I agree with you Taminka 100% and I will visit your web site after this.
DJstar When I paint what I please I do not have a battle with galleries saying you should paint this or that because they like it here.....Tropical Queensland where I am everything is Reef, Rainforest..Frogs or Fish....geeeeesh give me a break. I am not going to paint only frogs and fish and be like the other 40 artist here that are all competing to sell their frogs and fish. Yes I know the internet is a whole world...but I do not want the whole world, I am happy in my world just sitting here being me.
12-15-2002, 06:35 AM
Good on you Gaka.
I once had a difference of opinion with my Boss in the Office and when I said but this is me and this is who I am he didnt understand.
My main reason for selling work is
a) that I have run out of Walls and
b) why should I give it away.
Currently I just charge enough to make people feel that they have something of value.

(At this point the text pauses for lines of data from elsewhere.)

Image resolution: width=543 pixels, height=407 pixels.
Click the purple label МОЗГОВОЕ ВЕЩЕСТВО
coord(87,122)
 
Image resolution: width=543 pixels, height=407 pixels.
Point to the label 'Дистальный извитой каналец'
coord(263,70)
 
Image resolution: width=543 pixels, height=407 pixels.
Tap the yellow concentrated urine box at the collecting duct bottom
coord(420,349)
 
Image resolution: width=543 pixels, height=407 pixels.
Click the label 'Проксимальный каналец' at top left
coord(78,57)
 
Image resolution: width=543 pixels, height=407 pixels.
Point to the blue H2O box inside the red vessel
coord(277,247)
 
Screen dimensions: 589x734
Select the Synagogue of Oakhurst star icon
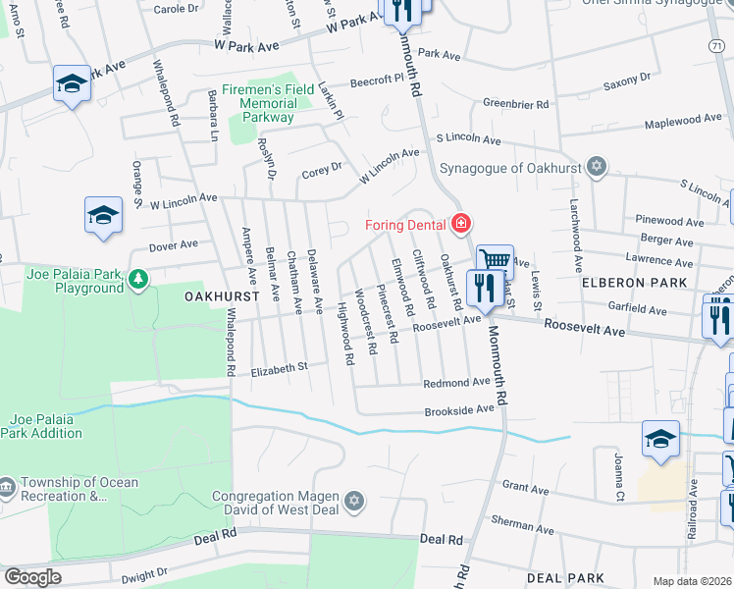pos(595,167)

Having looked at your work if you charged people what it is truly worth then those that really care probably couldnt afford it. Always a tricky one.
So I guess you will have to continue being true to yourself.
01-23-2003, 06:06 PM
:D I really enjoyed your demo. I have to admit when I am painting I always get paint all over my hand or sometimes I put my hand or finger in a face or something and mess it up. It has always been frustrating to me. I never thought of using a dowel stick to prevent this from happening. I am going to get one today and can't wait to try it. Thanks again
Soaked in the info on the demo. Loved it. Can this method be used with oil pastels? That's all I have at the moment.

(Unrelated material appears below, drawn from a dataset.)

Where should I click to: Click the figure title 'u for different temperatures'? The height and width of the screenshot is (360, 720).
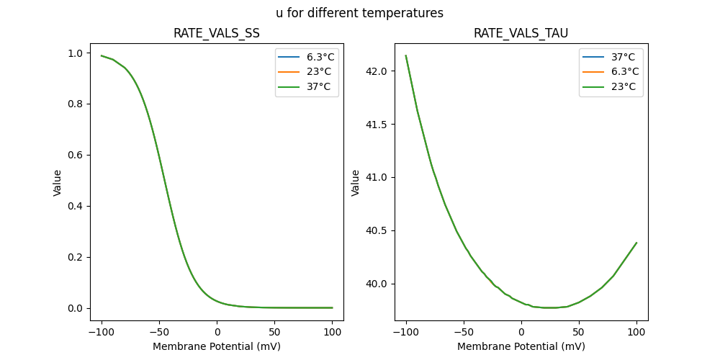359,13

nice to see this come up...am truly inspired by Gaka and totally understand how it's more work than play but so very worth it...hope to see something more...no matter how long it takes...
Regarding your question about Oil Pastels, I don't think that it would be possible to use the same method with Oil Pastels as with chalk Pastels refered to in the article. There are many other artists on WC who could answer you question much better than me at this time....I paint chalboard menu's in chalk pastels and they are now doing the menu's in oil pastels and painting a waterbased clear over them to protect them...I have a set of "oil" neo pastels but I am yet to use them and learn the best way to get the best results for my style of artwork and for menu boards.
Dyin....Thank you for your comment..yes there are some other works in the pipeline, I will post a WIP when I get a digital camera etc.
:clap: Can't wait!!! :clap:
Then I will experiment and see how it works and let you know.
You have inspired me so.
08-29-2003, 11:58 AM
There is a show I have entered Bruce, that I might suggest you consider.
It is an international show on birds....begins in Wausau, Wisconsin then travels to various parts of the United States, and then I believe to a couple countries. Very prestigious.
Since your interest is to have your work seen...this is one way to be counted among some of the better artists and gain wide viewership.
The show is the Birds in Art show, and prospectus can be received from the museum which initiated the show near 25 years ago or so at the Leigh Yawkey Woodson Art Museum.
Visit the site, and perhaps even order one of the more recent catalogs of past shows to get an idea on work accepted.
I should start spreading my wings (Excuse the pun!) and look to broader horizons as I am using my own reference material or copyrite free reference material now. This will allow me to get my wildlife art into the open market and art exhibitions worldwide. I will look into the Birds in Art show and also keep it for future reference.
Thanks for the link once again Larry.